⟨

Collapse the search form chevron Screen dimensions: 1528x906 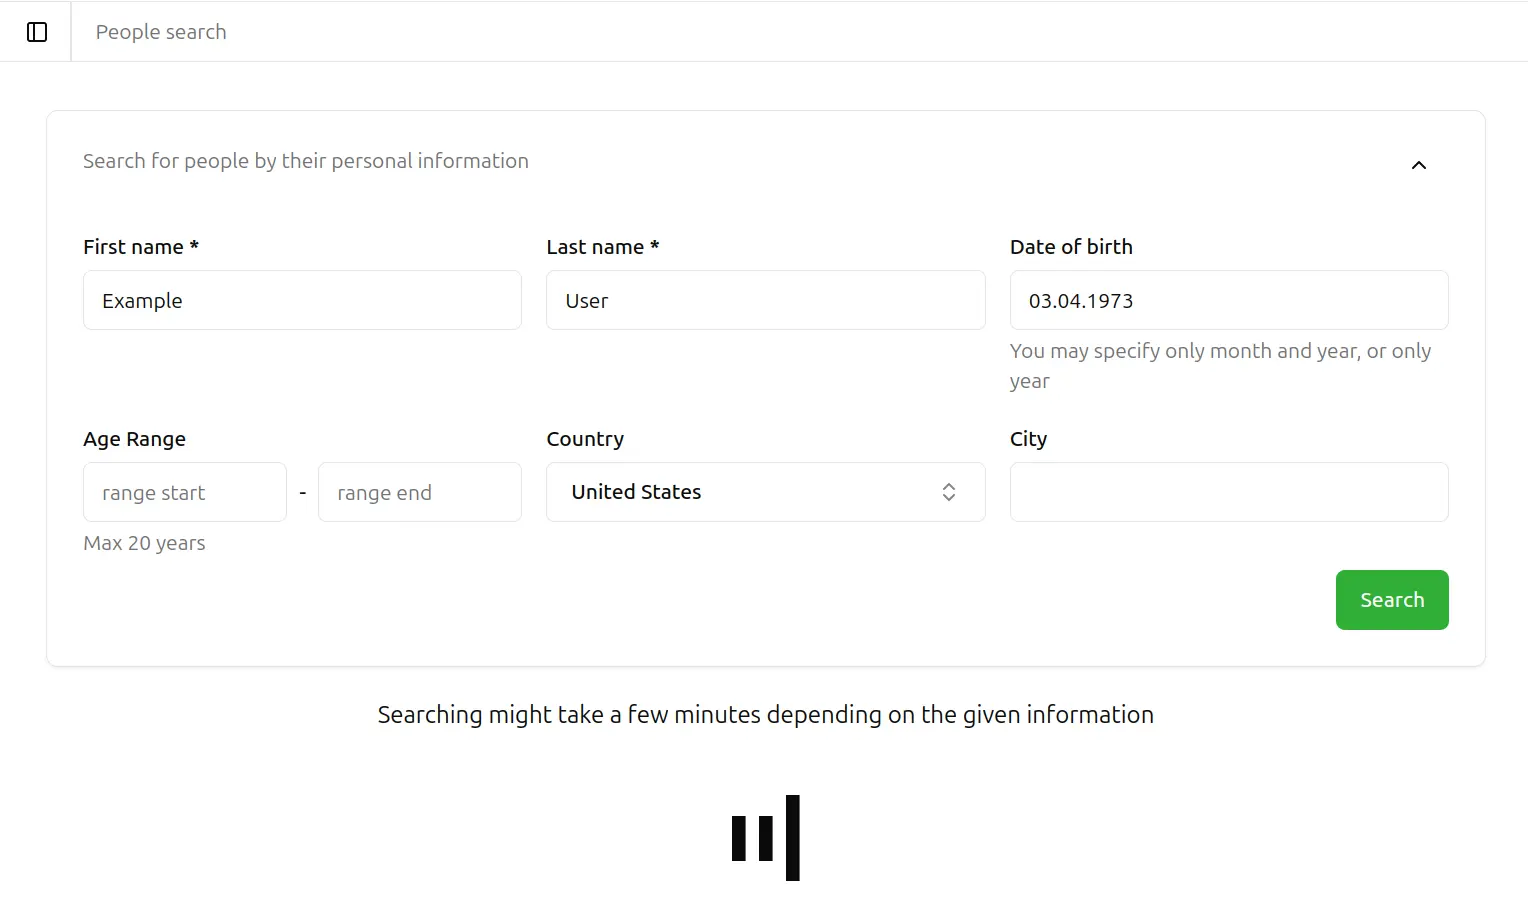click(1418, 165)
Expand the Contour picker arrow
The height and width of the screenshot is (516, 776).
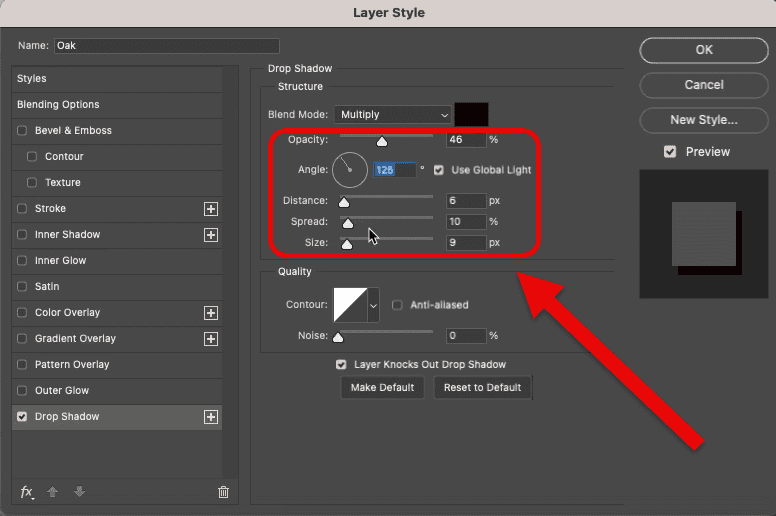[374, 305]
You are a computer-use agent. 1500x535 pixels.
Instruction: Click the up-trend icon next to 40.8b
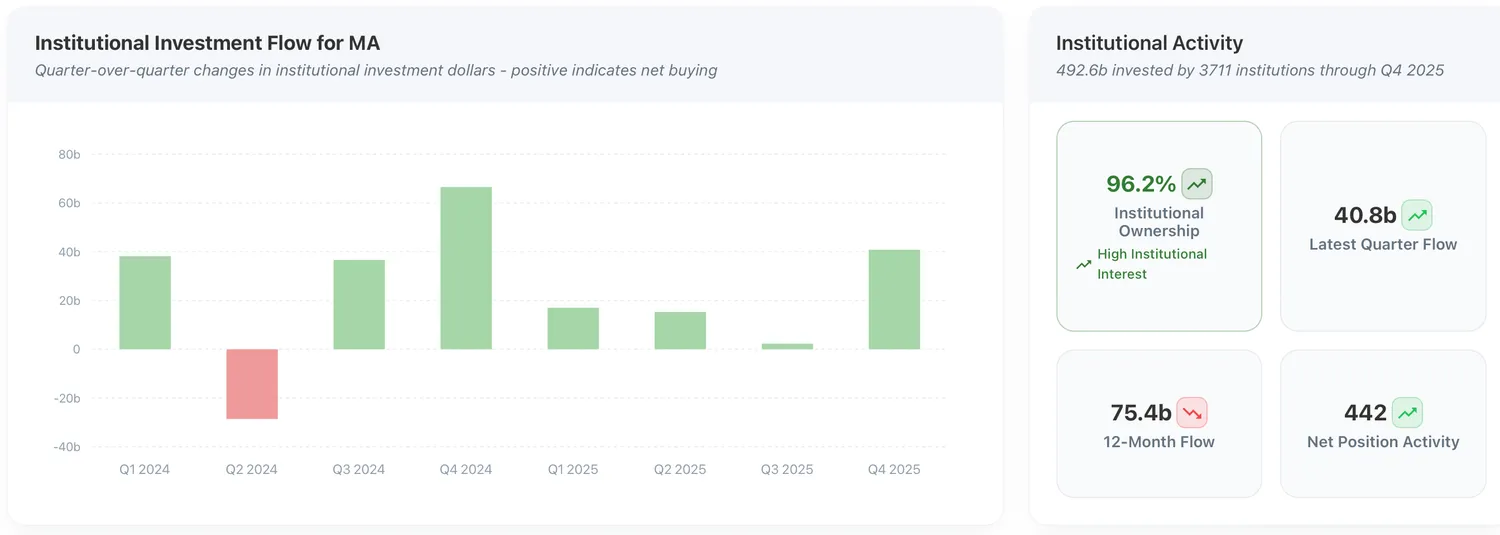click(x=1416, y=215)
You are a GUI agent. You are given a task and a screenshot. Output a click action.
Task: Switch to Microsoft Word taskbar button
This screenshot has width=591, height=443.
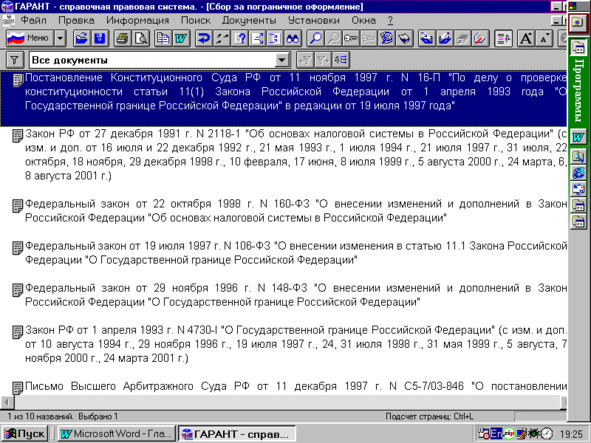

⟩

Every line in the data that holds the string "agent" should be copied.

## Task solution
You are a computer-use agent. 1500x535 pixels.
You are a GUI agent. You are given a task and a screenshot. Output a click action.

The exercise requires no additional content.